Here is how I typically structure my CI step in a GitHub Action:

- name: Semgrep Security Scan
  run: |
    docker run --rm -v $(pwd):/src semgrep/semgrep 
    semgrep scan --config /src/.semgrep/custom-rules.yaml 
    --error

Case Study: Catching an IDOR Vulnerability

Last year, I worked on a project where developers were frequently forgetting to check if the userId in the URL matched the session.userId. This is a classic Insecure Direct Object Reference (IDOR) bug.
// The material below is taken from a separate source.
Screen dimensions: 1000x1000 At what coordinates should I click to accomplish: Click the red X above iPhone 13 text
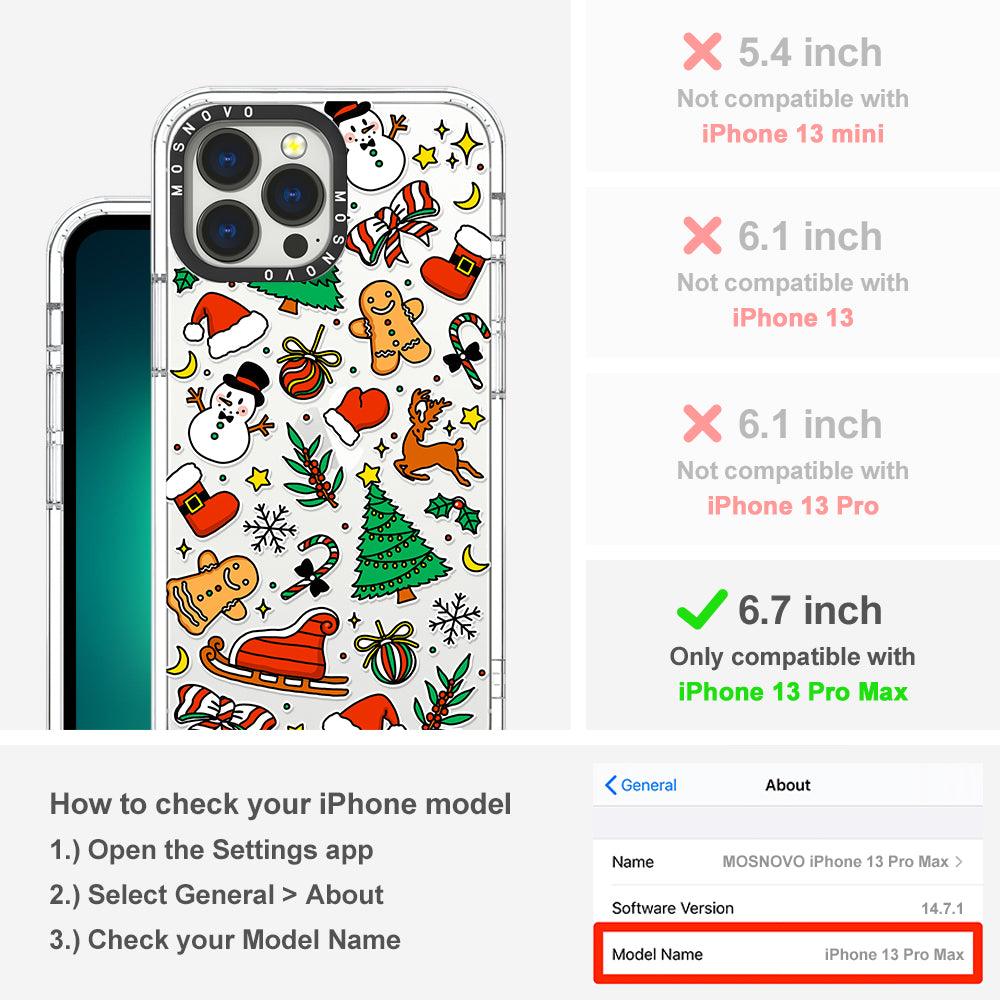[x=702, y=235]
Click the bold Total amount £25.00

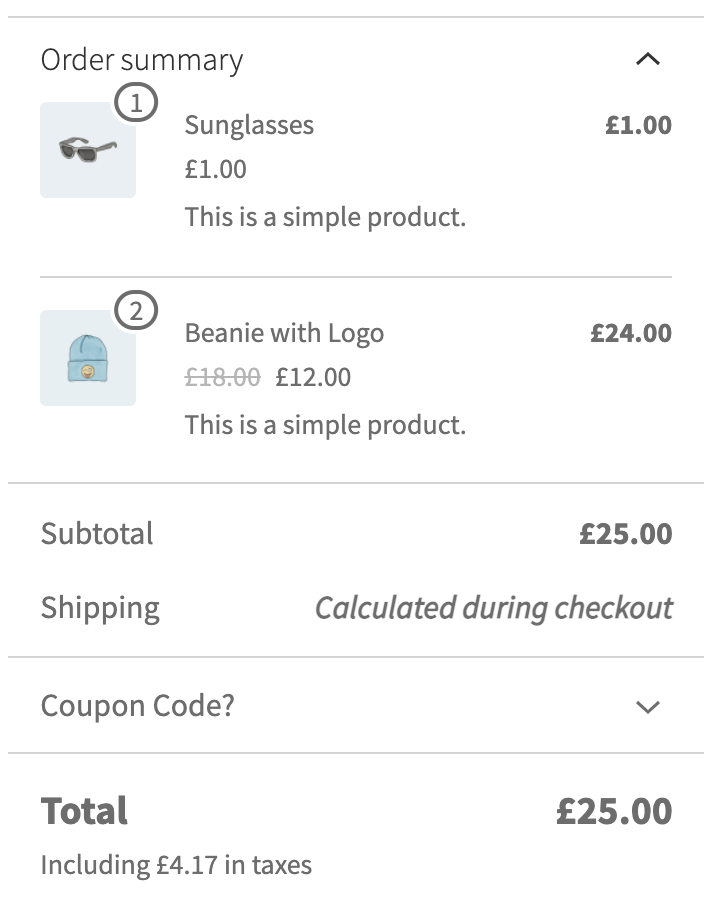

Instead of relying on manual code reviews, I wrote a custom rule that flagged any controller method that accessed a User entity by ID without calling our AccessControl.verifyOwnership() method. Within one hour, Semgrep found four existing vulnerabilities that had slipped through three previous PR reviews. The ROI on that one rule was massive.

Pitfalls to Avoid

Over-constraining: Don’t make your patterns too specific. If you include every single argument in a function call, the rule will break the moment a developer adds an optional parameter. Use (...) for arguments.
The “Alert Fatigue” Trap: Avoid severity: WARNING for everything. If everything is a warning, developers will ignore them all. Only use ERROR for things that must be fixed before merge.
Ignoring False Positives: When a rule flags something incorrectly, don’t just ignore it. Use pattern-not to refine the rule. A high-quality rule set is one that developers trust.

If you’re scaling your security efforts, remember that tooling is only as good as the process around it. Whether you’re using custom Semgrep rules or a full-scale platform, the goal is to empower developers, not block them.